### Task requirements
Copy the records below in full and leave every image out of the copy.

[Pixel coordinate grounding data]
= = = = =

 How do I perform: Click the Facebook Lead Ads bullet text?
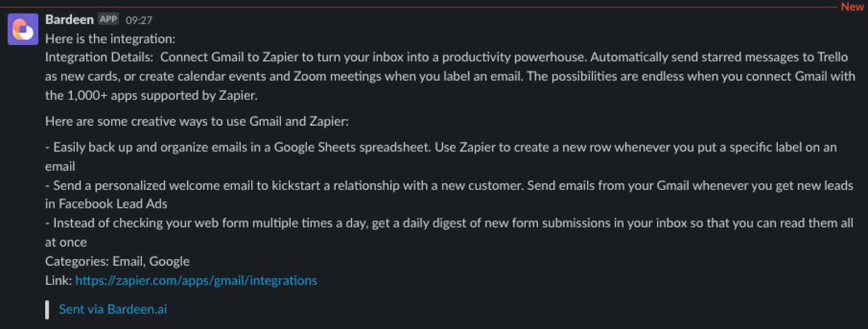pyautogui.click(x=449, y=195)
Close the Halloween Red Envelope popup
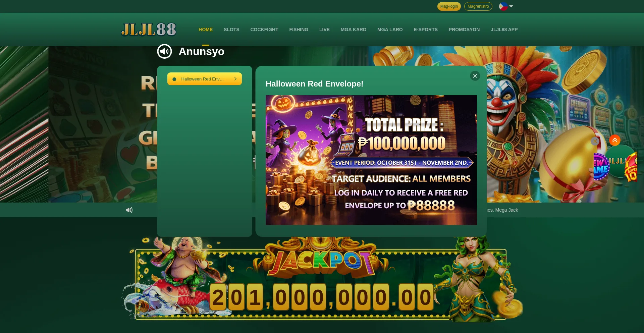This screenshot has width=644, height=333. tap(475, 76)
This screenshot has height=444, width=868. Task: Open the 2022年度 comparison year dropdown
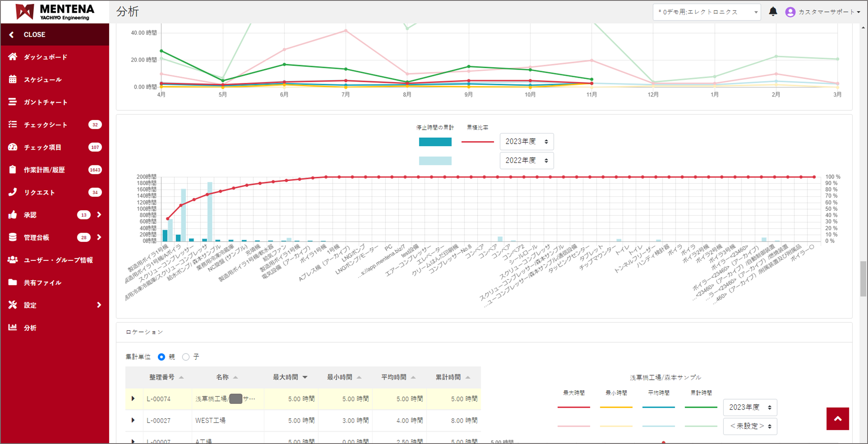pyautogui.click(x=526, y=161)
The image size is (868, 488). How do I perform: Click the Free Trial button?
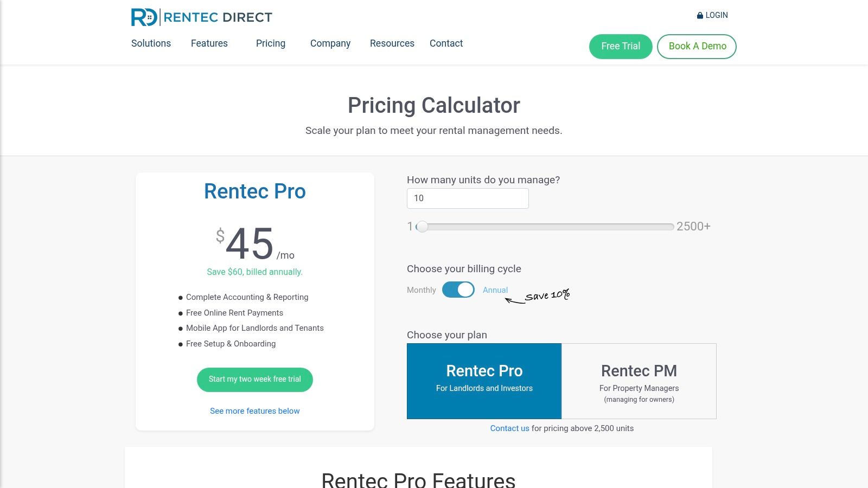tap(620, 46)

= = = = =

### Written solution
 How do I perform: Click the Facebook Lead Ads bullet text?
pyautogui.click(x=449, y=195)
Close the Halloween Red Envelope popup
This screenshot has width=644, height=333. tap(475, 76)
This screenshot has height=444, width=868. Task: Open the 2022年度 comparison year dropdown
pyautogui.click(x=526, y=161)
The image size is (868, 488). How do I perform: Click the Free Trial button?
tap(620, 46)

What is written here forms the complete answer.